Il prete deve svelare i peccati


Quel che vale per il diritto canonico e in ambito ecclesiastico, cessa di aver valore dinanzi a un magistrato italiano…

La questione tecnicamente è complicata. C’entra la Sacra Rota.  Vi risparmiamo gli svolazzi degli azzeccagarbugli. Sintetizziamo noi, sicuri che saremo tacciati di grossolanità.
La sostanza però è questa:
il prete, dinanzi al giudice, non è più tenuto al “segreto professionale”.

Quel che vale per il diritto canonico e in ambito ecclesiastico, cessa di aver valore dinanzi a un magistrato italiano.
Gli ermellini si limitano per altro a sancire che il sacerdote “può” parlare. Figuriamoci. Conoscendo l’andazzo, è chiaro come sarà interpretata ed estesa la faccenda. Se un prete può parlare, vuol dire che, in certi casi, deve.

Abbiamo in mente un caso preciso. A Palermo, padre Frittitta, un carmelitano scalzo, si recava da un mafioso per dargli i conforti religiosi e confessarlo. Fu arrestato. Ed allora la norma del segreto connesso al ministero non era ancora stata mai messa in dubbio.
Chissà da domani che accadrà, dopo che è stata aperta una falla nella giurisdizione.

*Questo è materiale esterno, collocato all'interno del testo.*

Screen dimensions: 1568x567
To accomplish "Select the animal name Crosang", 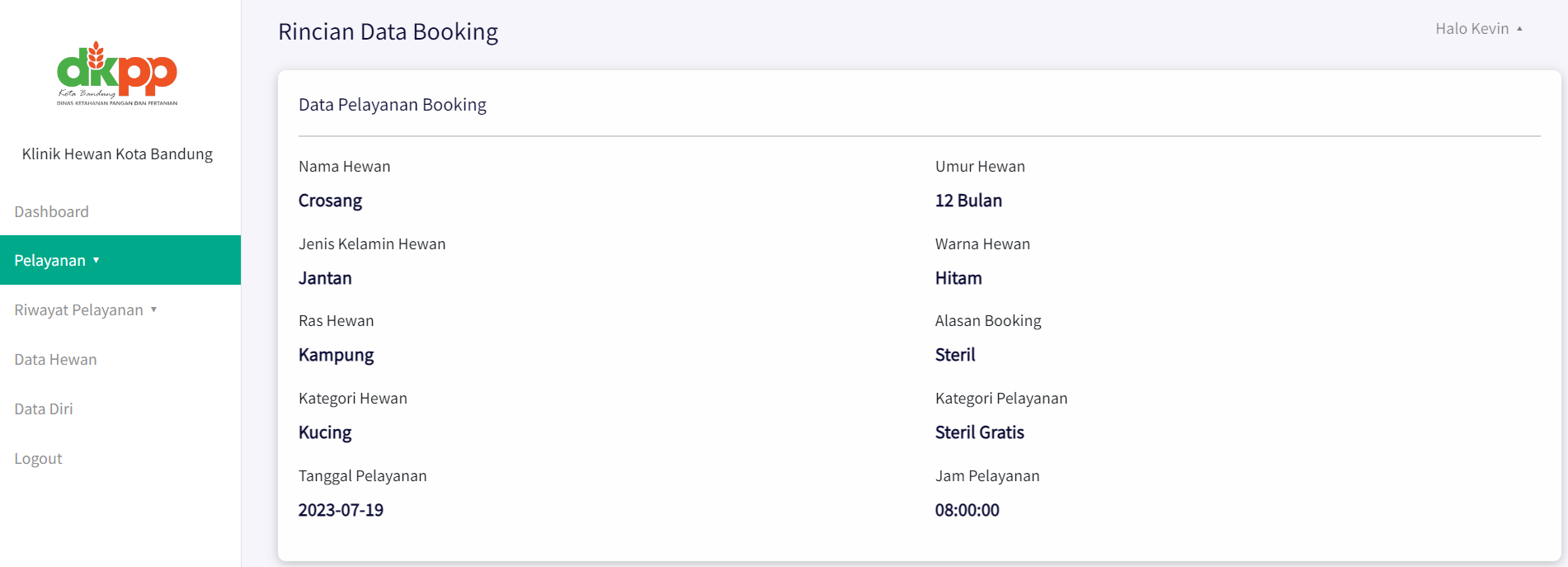I will tap(330, 201).
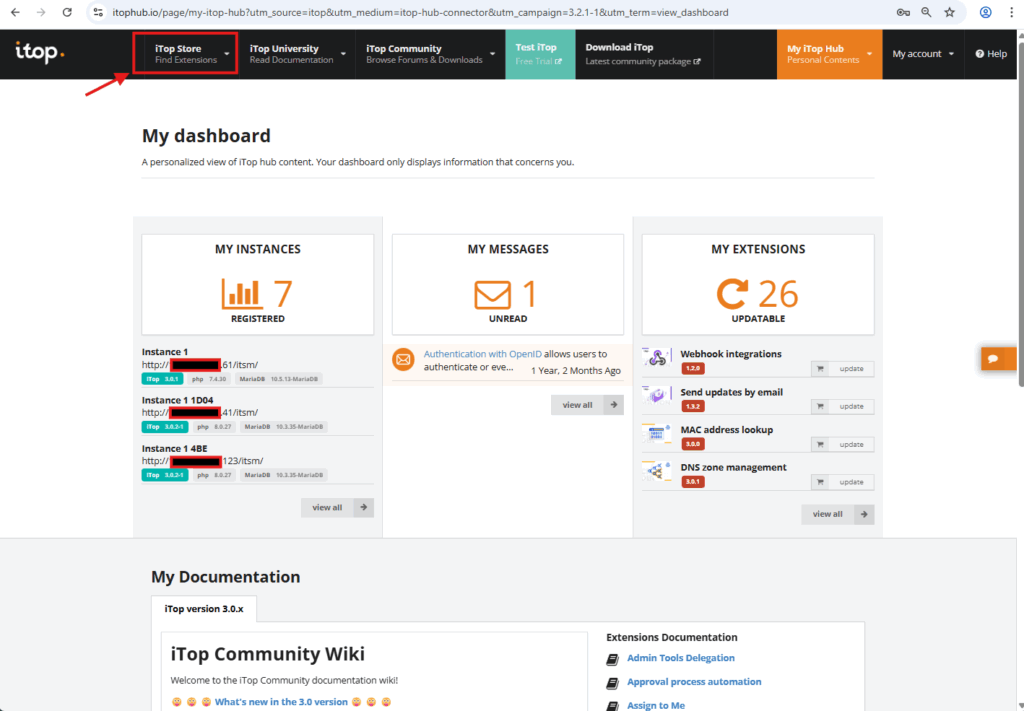Select the iTop version 3.0.x tab
This screenshot has width=1024, height=711.
coord(204,609)
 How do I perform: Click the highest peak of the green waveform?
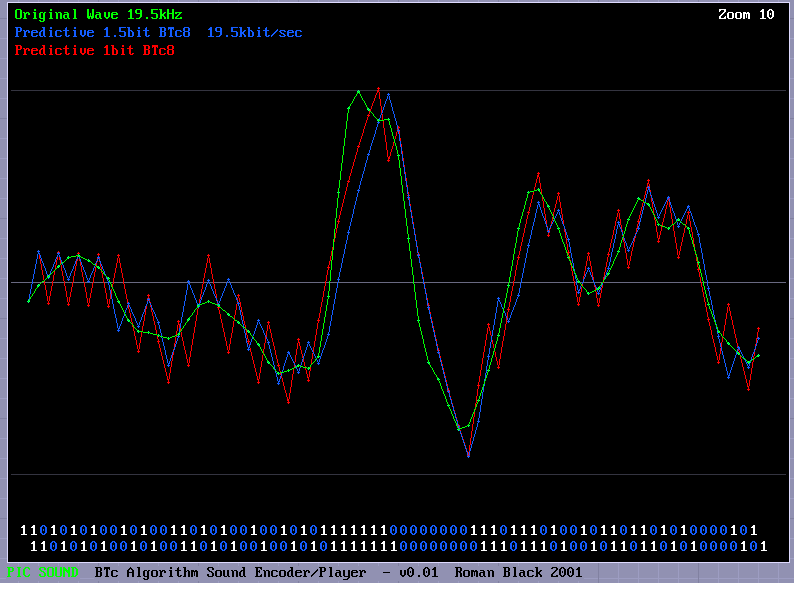(358, 91)
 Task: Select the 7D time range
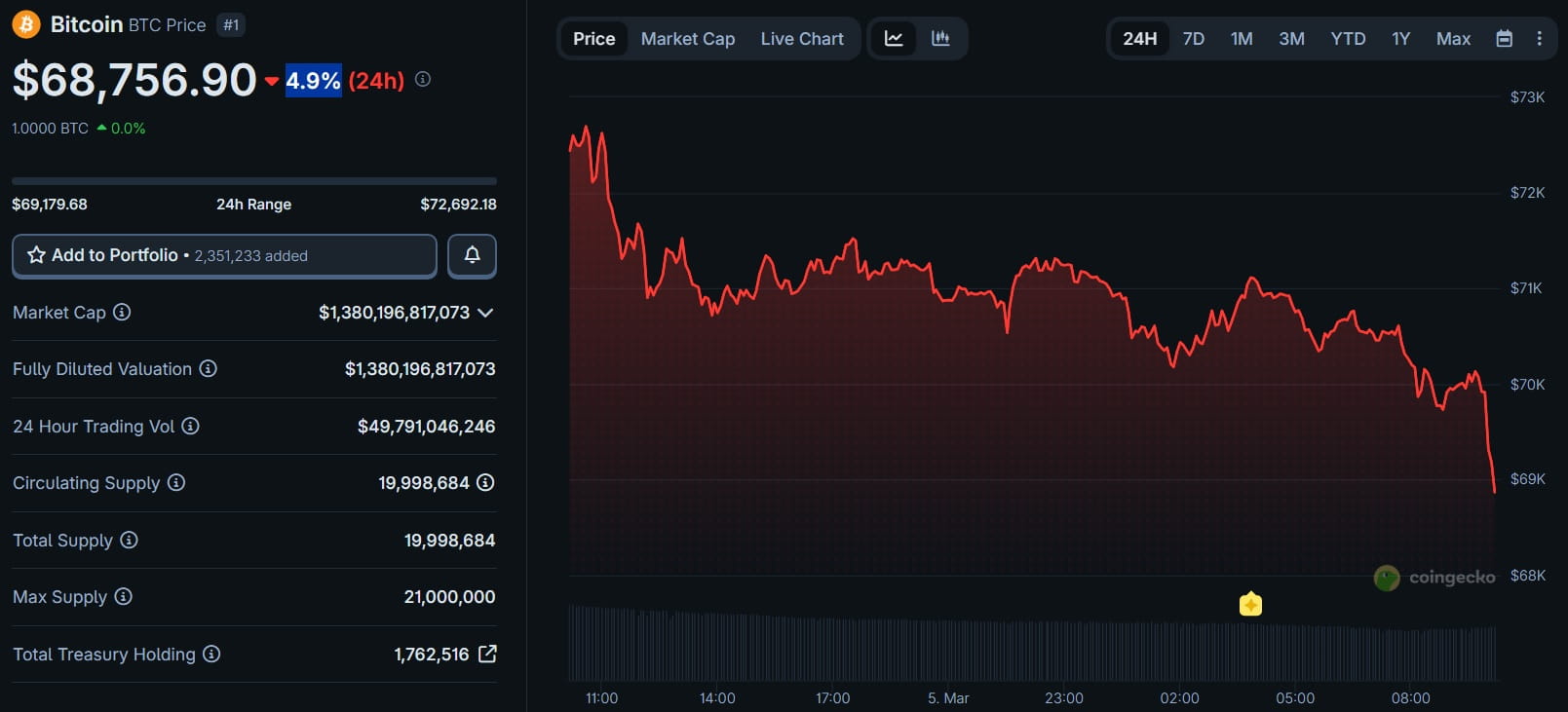point(1193,39)
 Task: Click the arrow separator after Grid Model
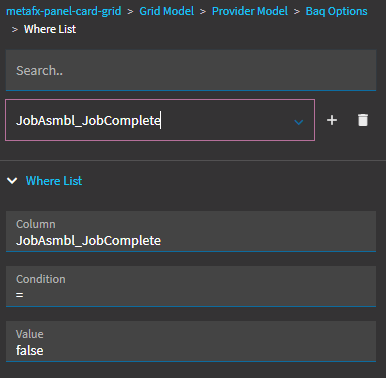tap(203, 12)
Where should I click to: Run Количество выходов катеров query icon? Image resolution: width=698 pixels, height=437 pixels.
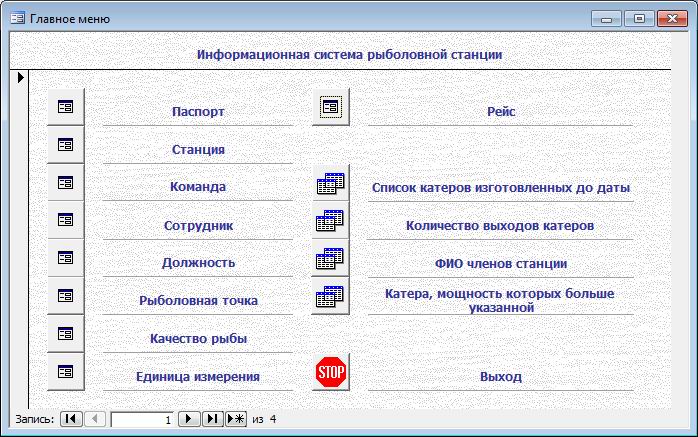click(x=330, y=221)
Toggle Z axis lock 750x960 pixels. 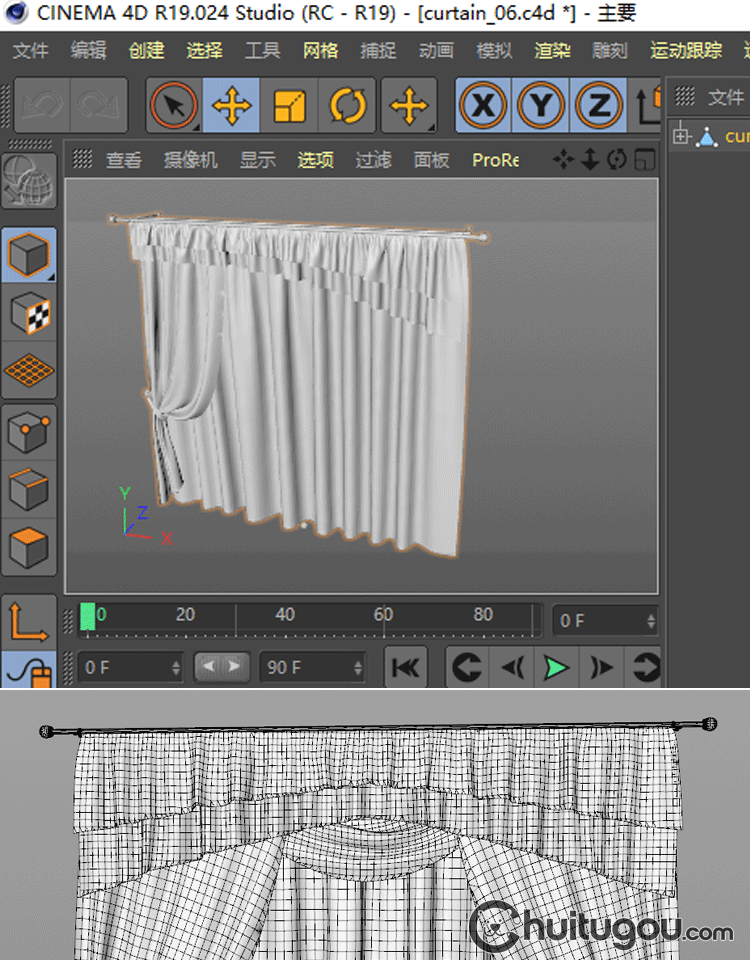(598, 105)
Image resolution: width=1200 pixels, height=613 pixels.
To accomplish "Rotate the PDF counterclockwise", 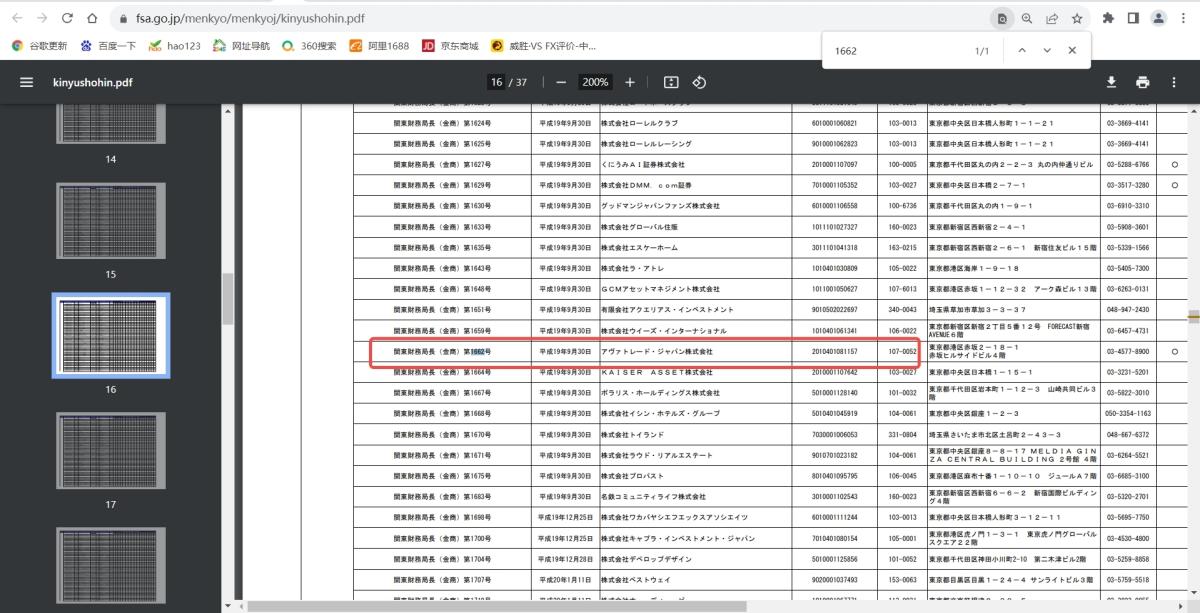I will click(700, 82).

Siamo certi che qualsiasi sia la legge, un ministro di Dio non svelerà mai ciò che gli è consegnato in segreto. Qualunque sia lo Stato: islamico o democratico.
I preti non parlano: in quel momento – secondo la dottrina cattolica – essi non sono don Piero o padre Gino, ma semplicemente ministri “in persona Christi“.

Dunque, potremmo replicare alla Suprema corte, con un bell’amen, e via.
Ci domandiamo questo però. Possibile che, con tutto quanto accade nel mondo, si prendano decisioni giuridiche che hanno peso materiale nullo, ma simbolicamente umiliano quel che resta della tradizione cristiana?
Dobbiamo proprio rinunciare a qualsiasi traccia della nostra identità cattolica?